Dark Current Simulation for the CLIC T18 High Gradient Structure

2101

Z. Li, A.E. Candel, L. Ge, K. Ko, C.-K. Ng, G.L. Schussman
SLAC, Menlo Park, California
S. Döbert, M. Gerbaux, A. Grudiev, W. Wuensch
CERN, Geneva
T. Higo, S. Matsumoto, K. Yokoyama
KEK, Ibaraki

Funding: This work was supported by DOE Contract No. DE-AC02-76SF00515 and used resources of NERSC supported by DOE Contract No. DE-AC02-05CH11231, and of NCCS supported by DOE Contract No. DE-AC05-00OR22725.

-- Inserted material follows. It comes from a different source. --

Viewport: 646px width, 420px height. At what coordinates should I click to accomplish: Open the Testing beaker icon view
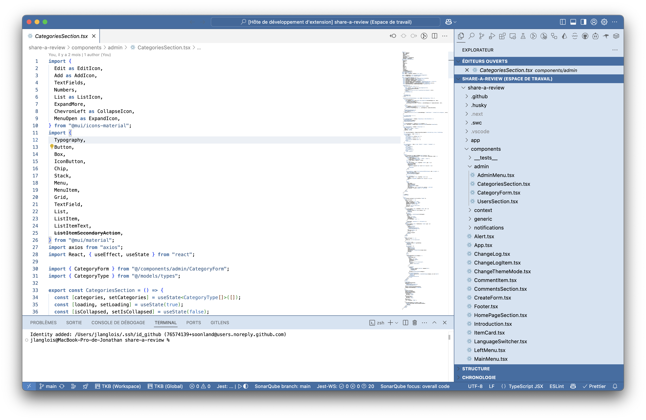click(x=523, y=36)
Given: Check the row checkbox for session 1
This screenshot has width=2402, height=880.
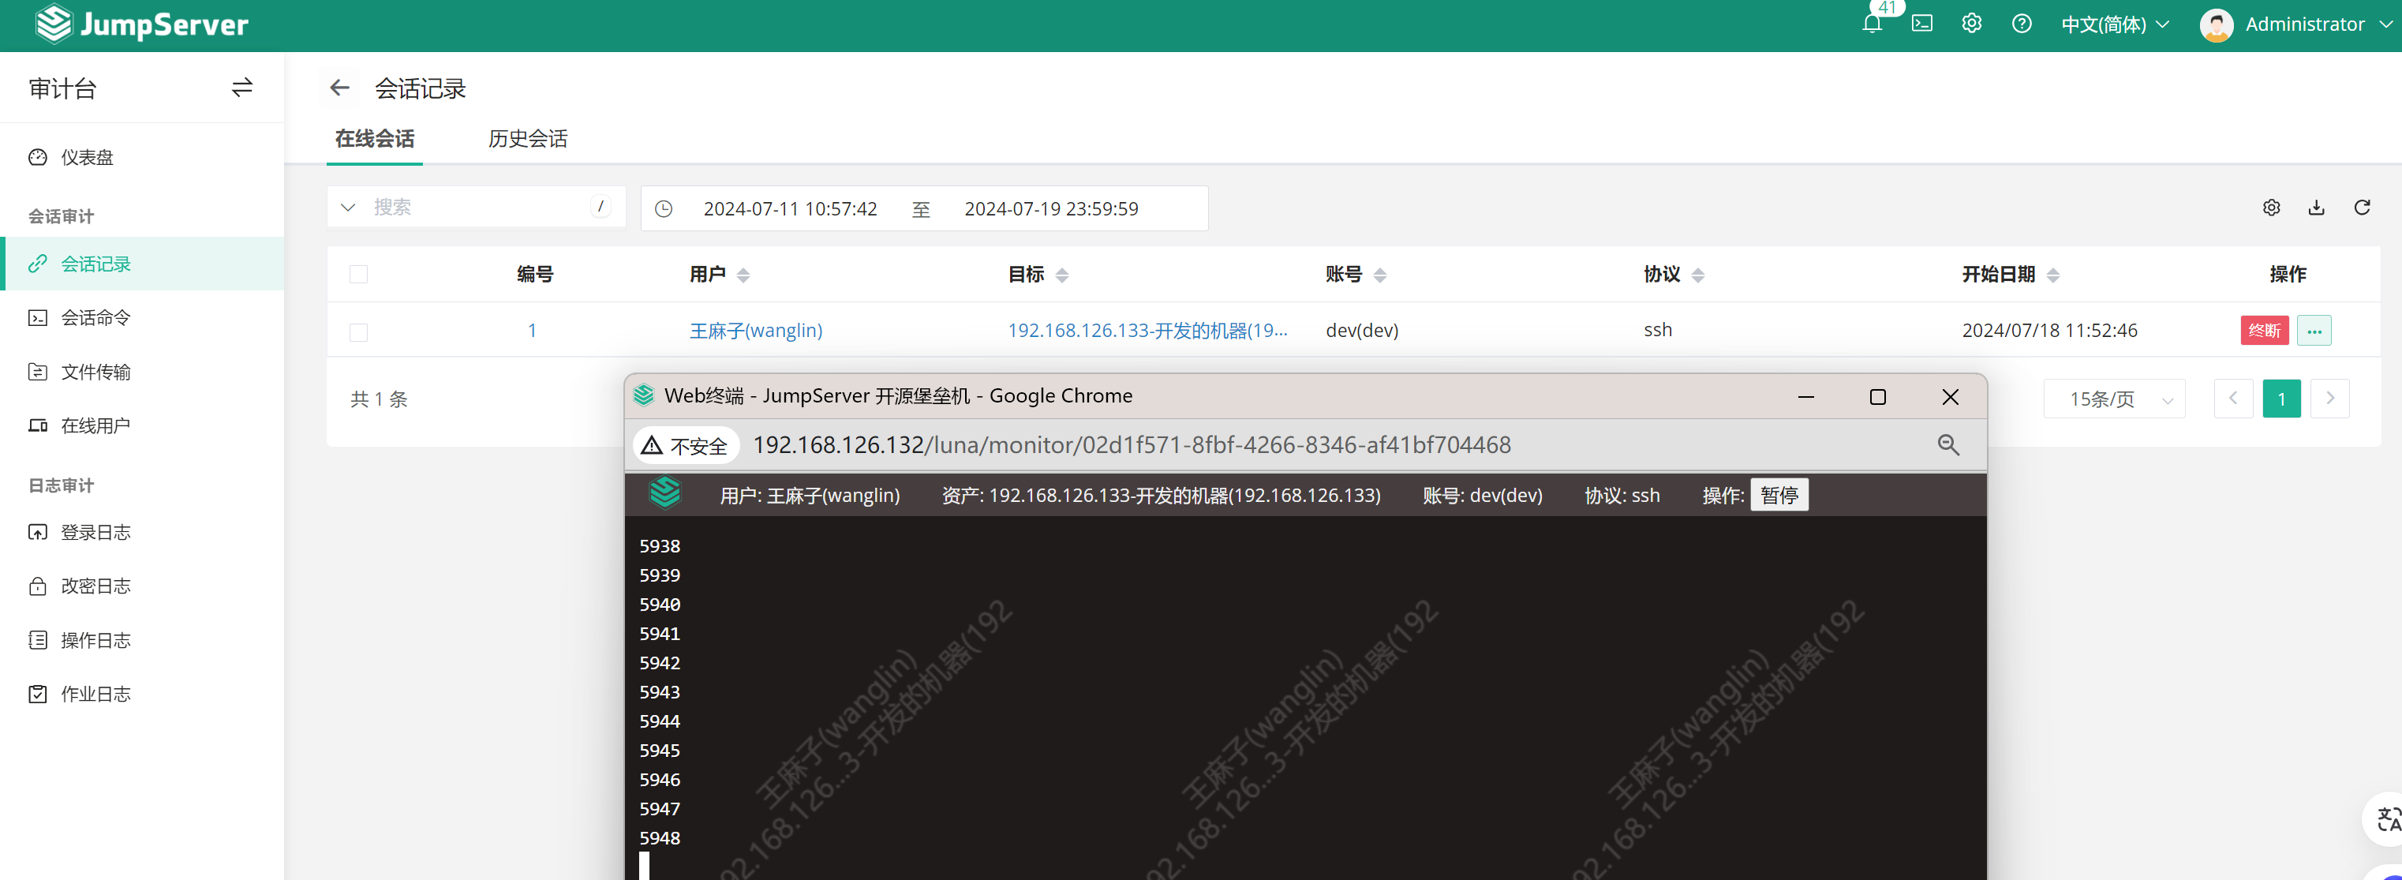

Normal conducting accelerator structures such as the X-Band NLC structures and the CLIC structures have been found to suffer damage due to RF breakdown and/or dark current when processed to high gradients. Improved understanding of these issues is desirable for the development of structure designs and processing techniques that improve the structure high gradient performance. While vigorous experimental efforts have been put forward to explore the gradient parameter space via high power testing, comprehensive numerical multipacting and dark current simulations would complement measurements by providing an effective probe for observing interior quantities. In this paper, we present studies of multipacting, dark current, and the associated surface heating in high gradient accelerator structures using the parallel finite element simulation code Track3P. Comparisons with the high power test of the CLIC accelerator structures will be presented.